▶ [The task]:
With pictures left out, set down exactly the lines that begin at the one containing "Viewport: 1456px width, 827px" and end with the last line of the entries below.

▶ [Source information]:
━━━━━━━━━━━━━━━━━━━━━━━━━━━━━━
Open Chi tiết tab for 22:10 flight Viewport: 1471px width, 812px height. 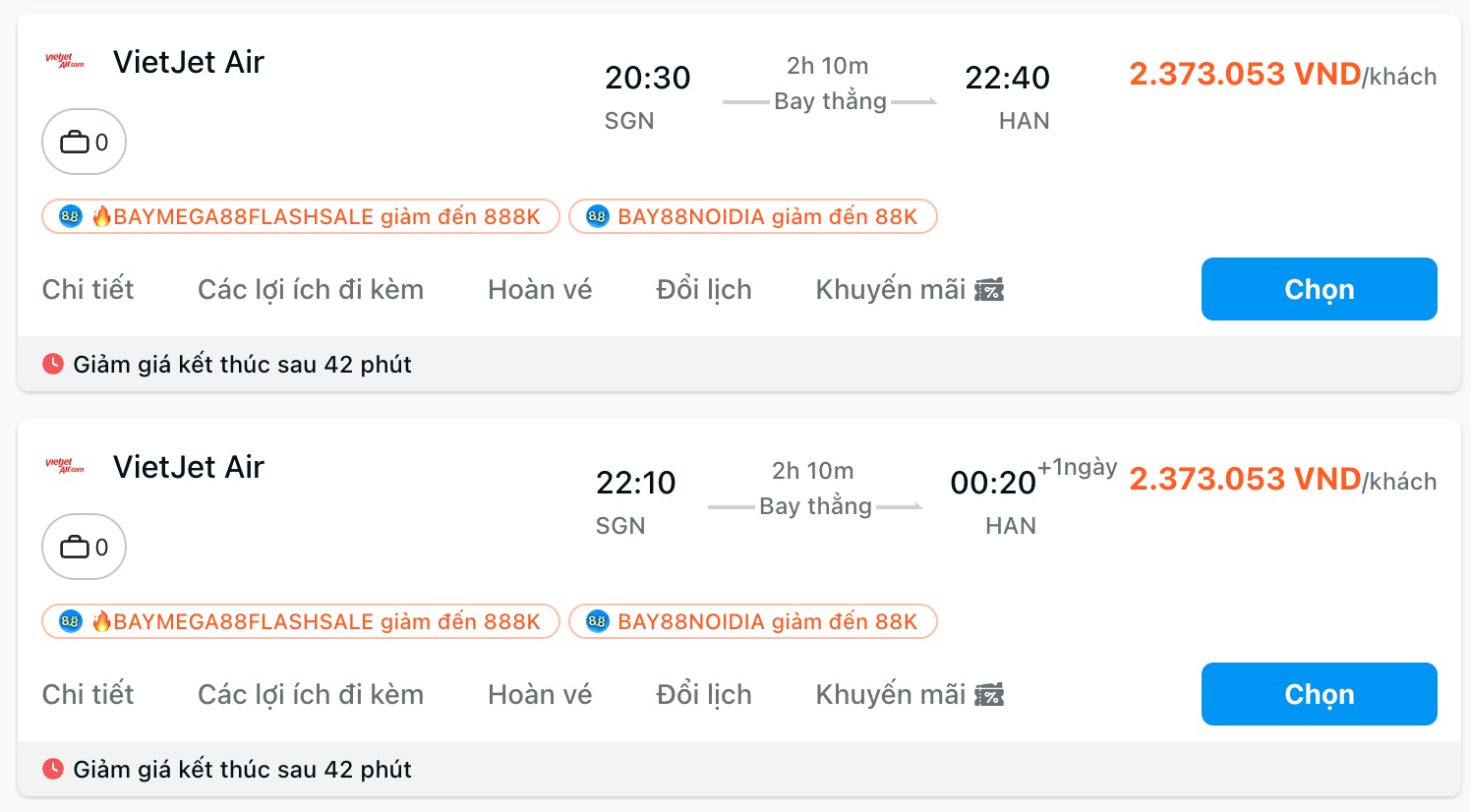coord(88,694)
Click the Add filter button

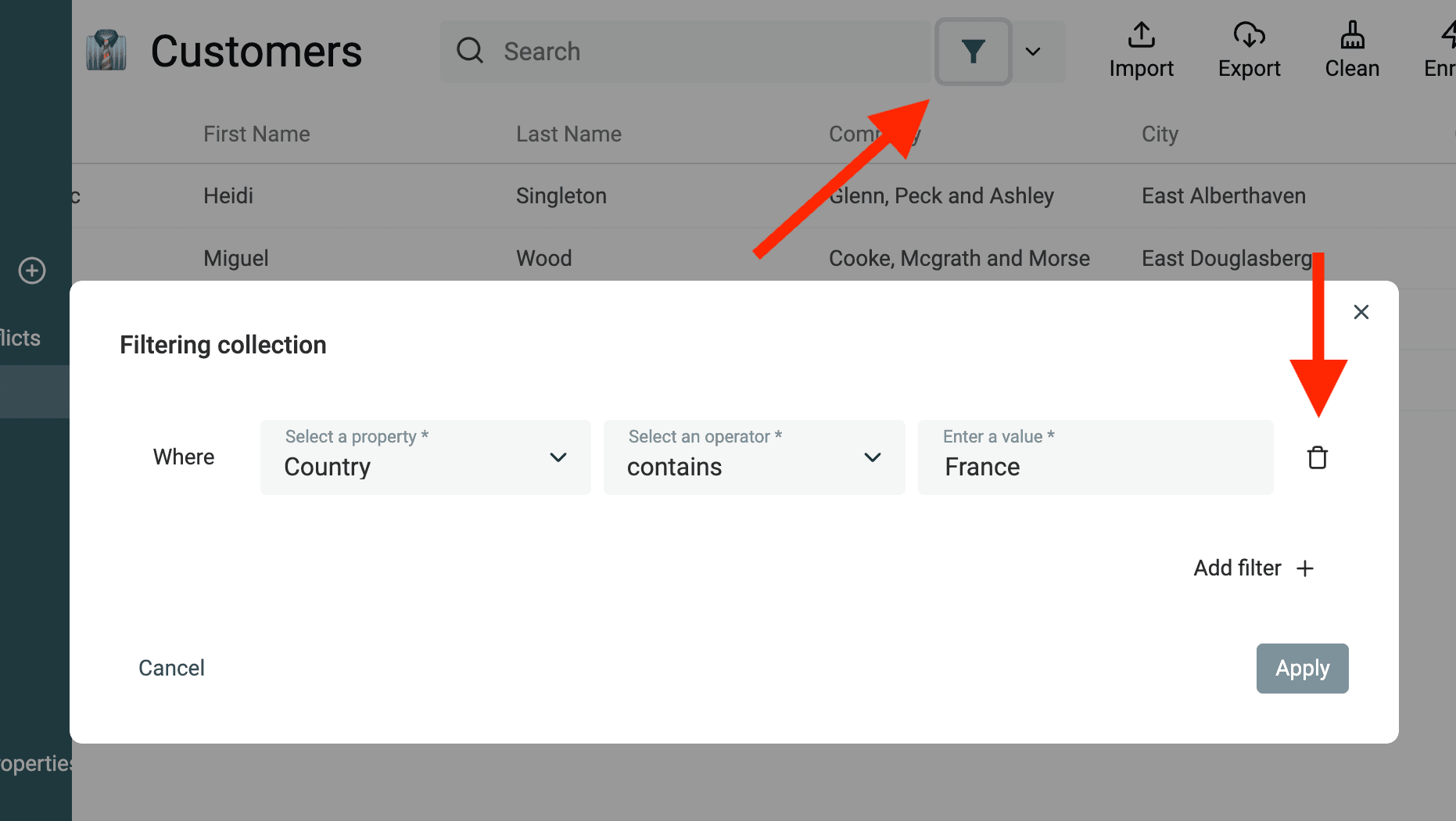pos(1253,568)
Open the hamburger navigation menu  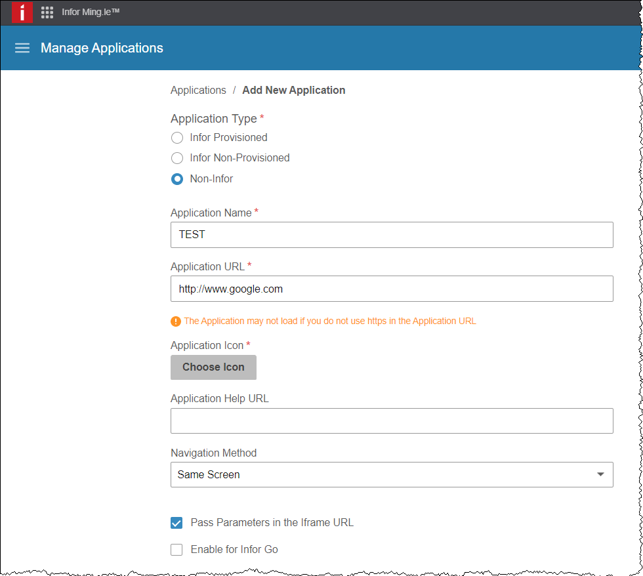(x=22, y=48)
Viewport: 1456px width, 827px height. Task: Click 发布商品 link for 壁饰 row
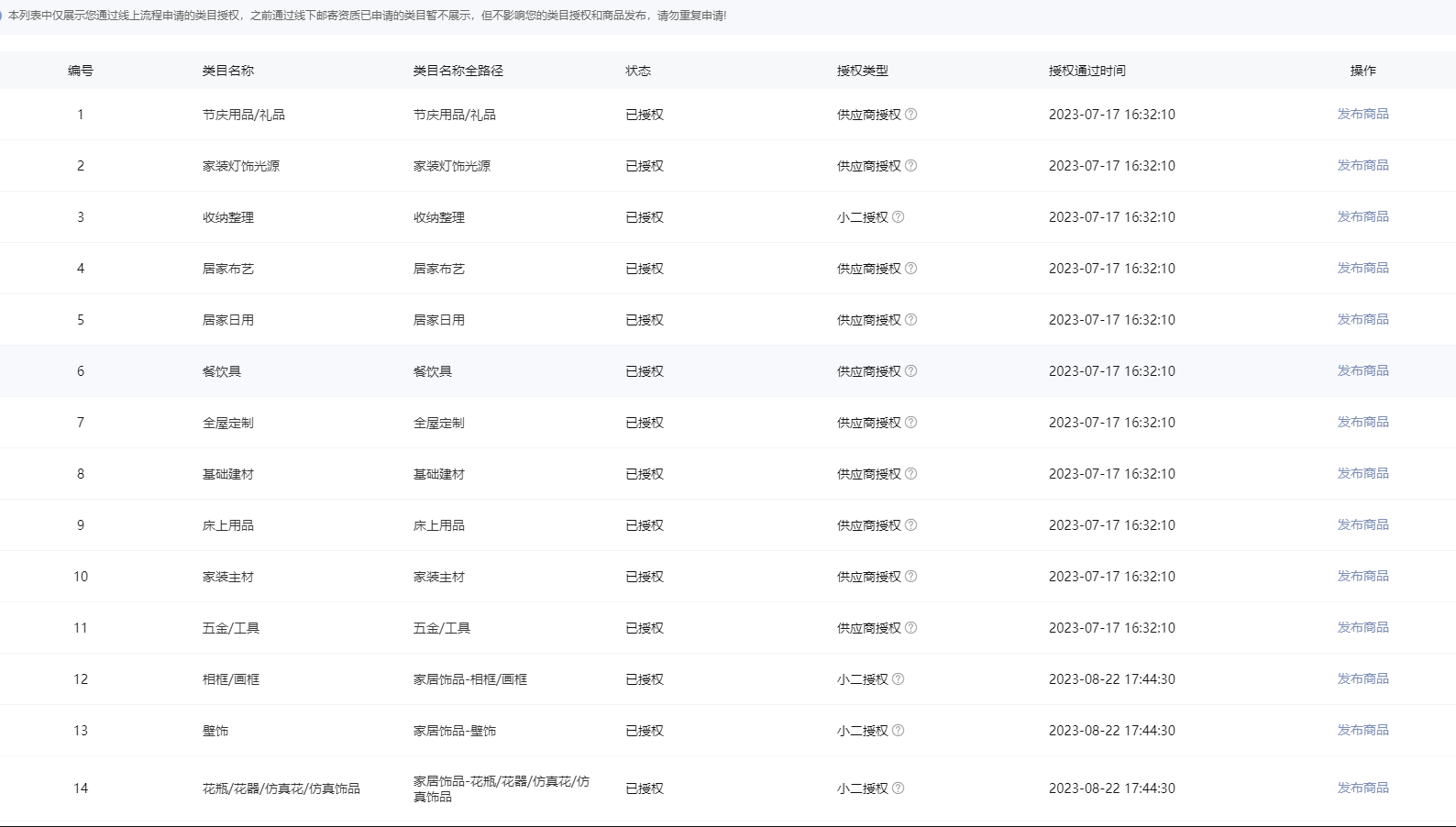(x=1362, y=730)
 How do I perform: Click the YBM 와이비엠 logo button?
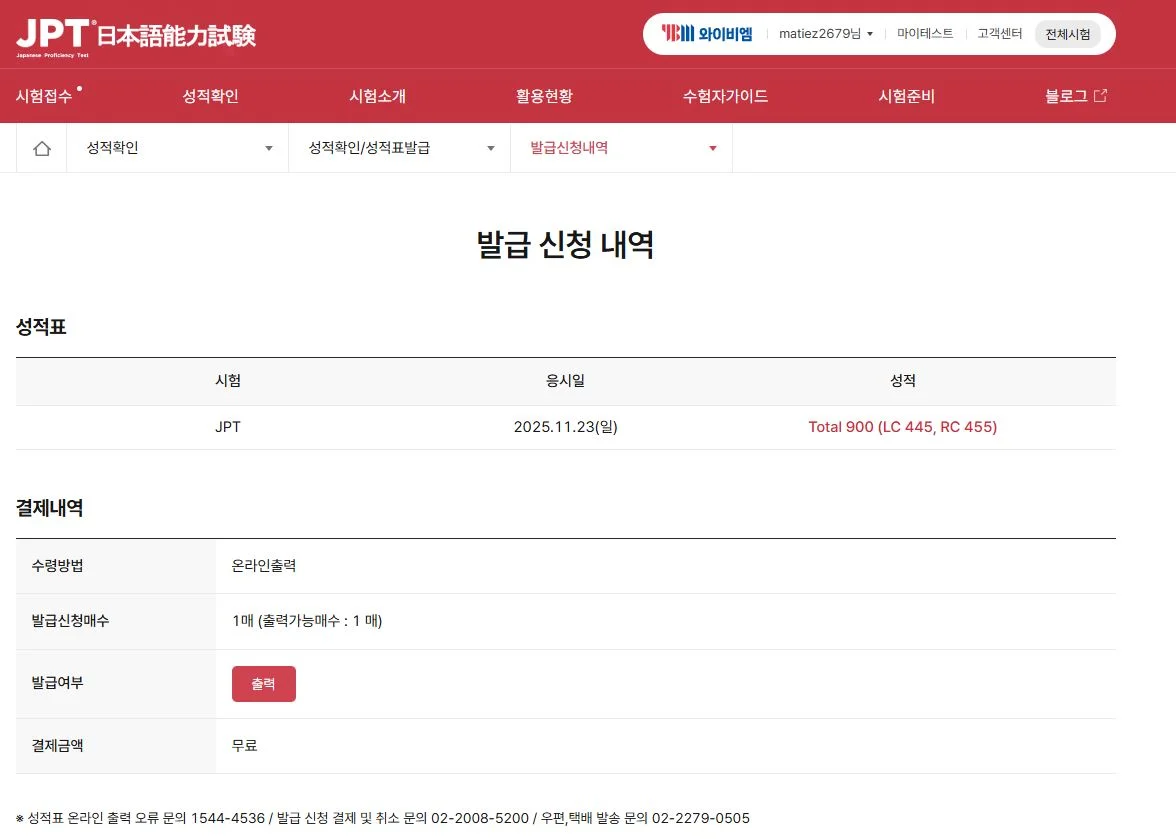pos(708,33)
━━━━━━━━━━━━━━━━━━━━━━━━━━━━━━
▶ [Problem solution]:
Viewport: 1456px width, 827px height. Task: Click 发布商品 link for 壁饰 row
(x=1362, y=730)
 How do I perform: Click the YBM 와이비엠 logo button?
pos(708,33)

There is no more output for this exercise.